------ EXTRACTED ENTRIES
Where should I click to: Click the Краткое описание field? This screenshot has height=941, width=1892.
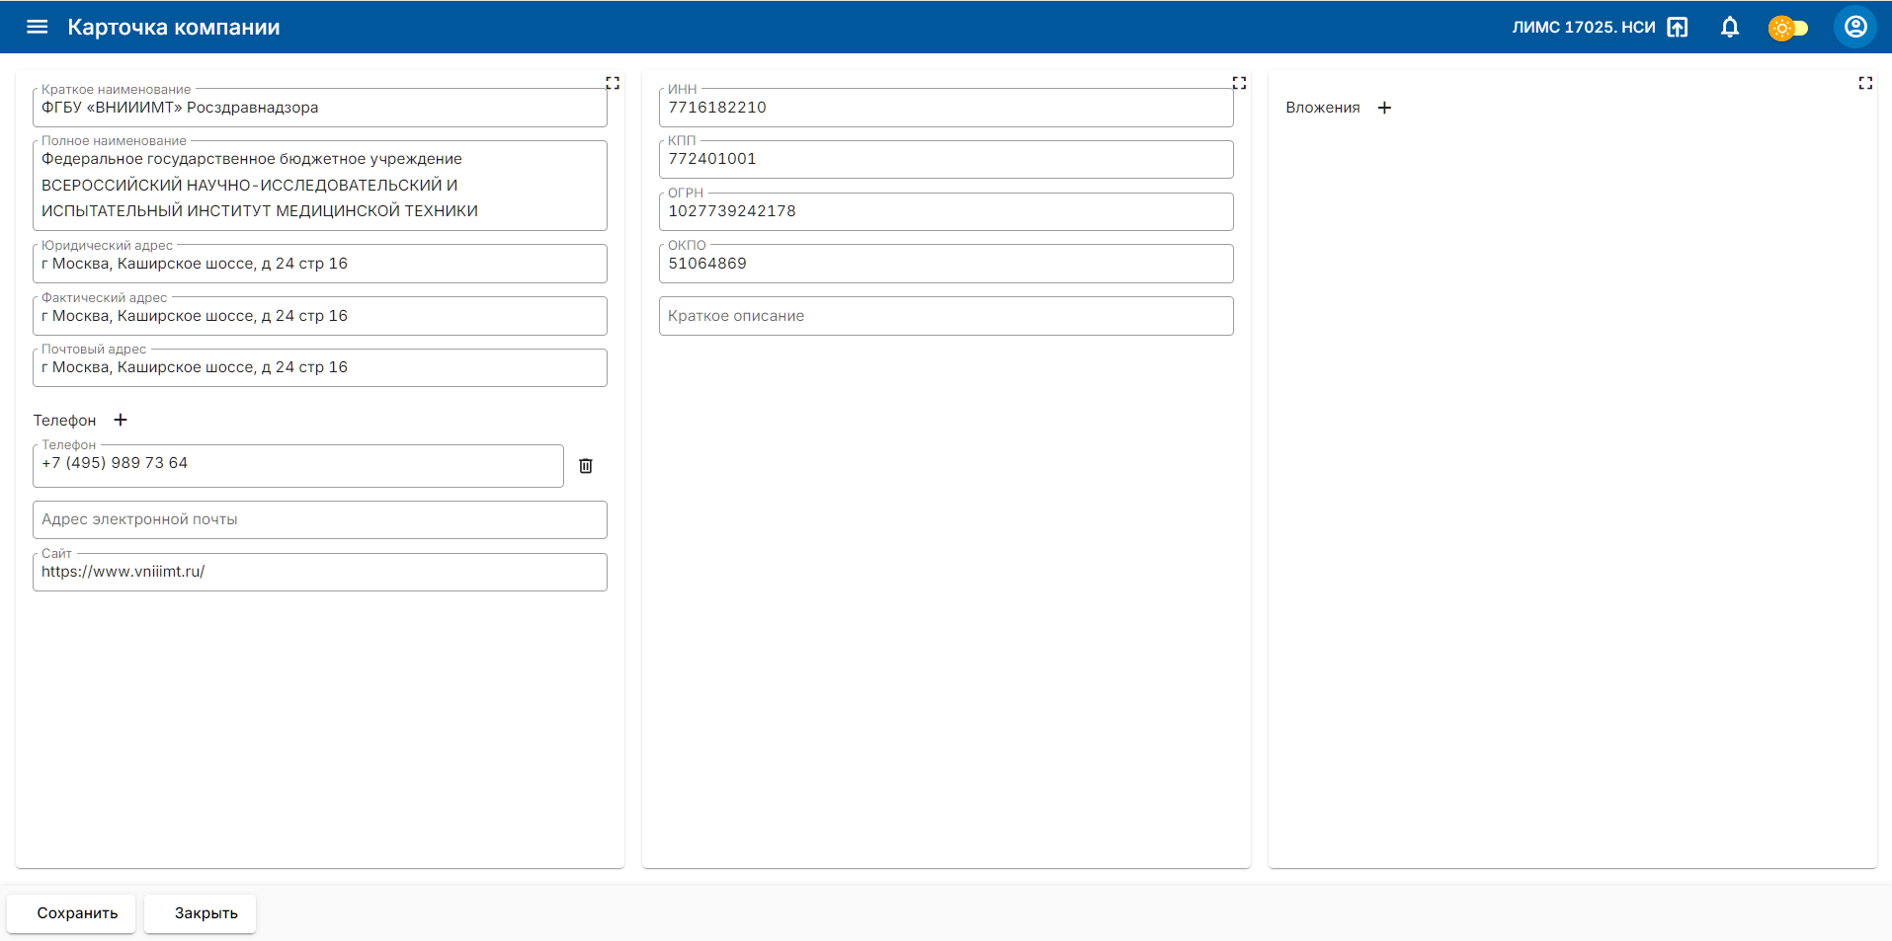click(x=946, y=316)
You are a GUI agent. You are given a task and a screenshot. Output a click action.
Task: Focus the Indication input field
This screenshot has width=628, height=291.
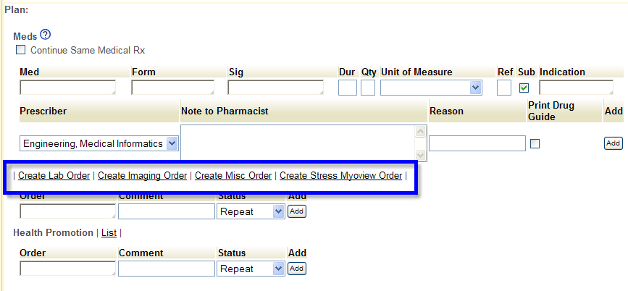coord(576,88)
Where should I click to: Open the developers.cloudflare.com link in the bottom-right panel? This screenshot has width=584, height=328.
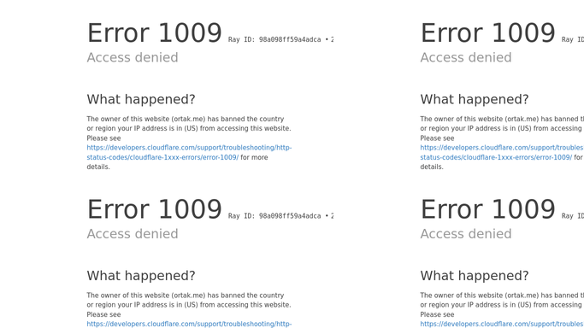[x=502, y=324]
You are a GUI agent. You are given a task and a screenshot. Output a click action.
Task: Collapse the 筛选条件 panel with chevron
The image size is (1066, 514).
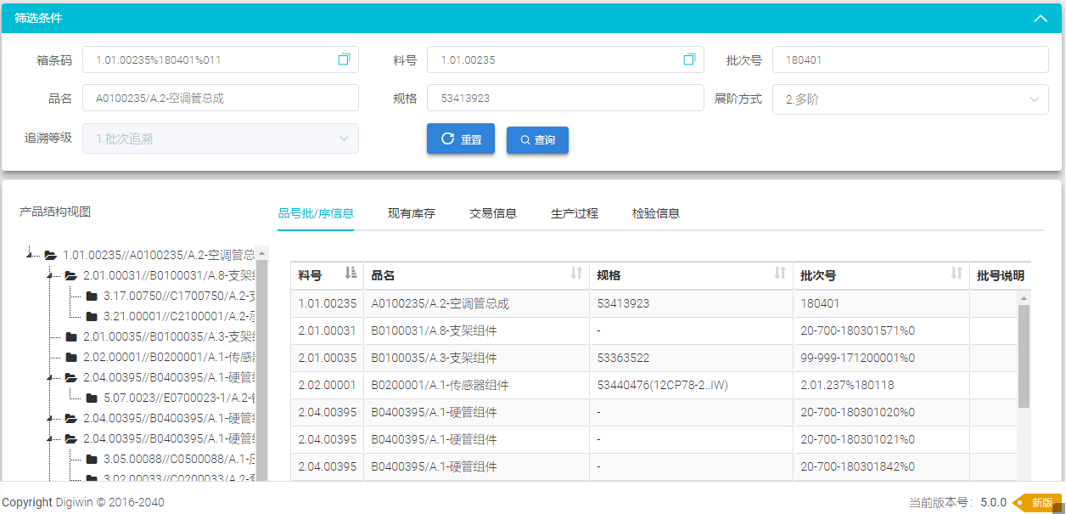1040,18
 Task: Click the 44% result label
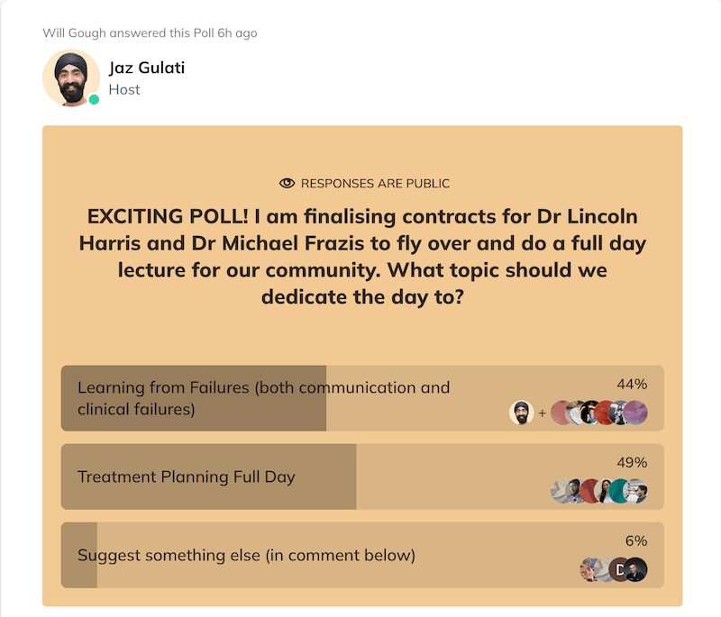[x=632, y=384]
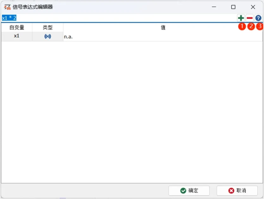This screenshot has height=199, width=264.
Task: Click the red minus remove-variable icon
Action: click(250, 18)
------------
Please write out all the rows above again, substituting "screen assistant" for every "GUI agent" and leaving everything else unchanged. Leave the pictures out.

* **TASK RESPONSE**:
Where should I click to: Click the Краткое описание field? This screenshot has height=941, width=1892.
click(x=946, y=316)
You are a screen assistant. You are given a task and a screenshot. Output a click action.
Task: Focus the Indication input field
This screenshot has width=628, height=291.
coord(576,88)
Where should I click to: Open the developers.cloudflare.com link in the bottom-right panel? This screenshot has width=584, height=328.
[x=502, y=324]
You are a screen assistant. You are given a task and a screenshot. Output a click action.
Task: Collapse the 筛选条件 panel with chevron
The image size is (1066, 514).
1040,18
 Task: Click the 44% result label
[x=632, y=384]
This screenshot has height=199, width=264.
Task: Click the red minus remove-variable icon
Action: click(250, 18)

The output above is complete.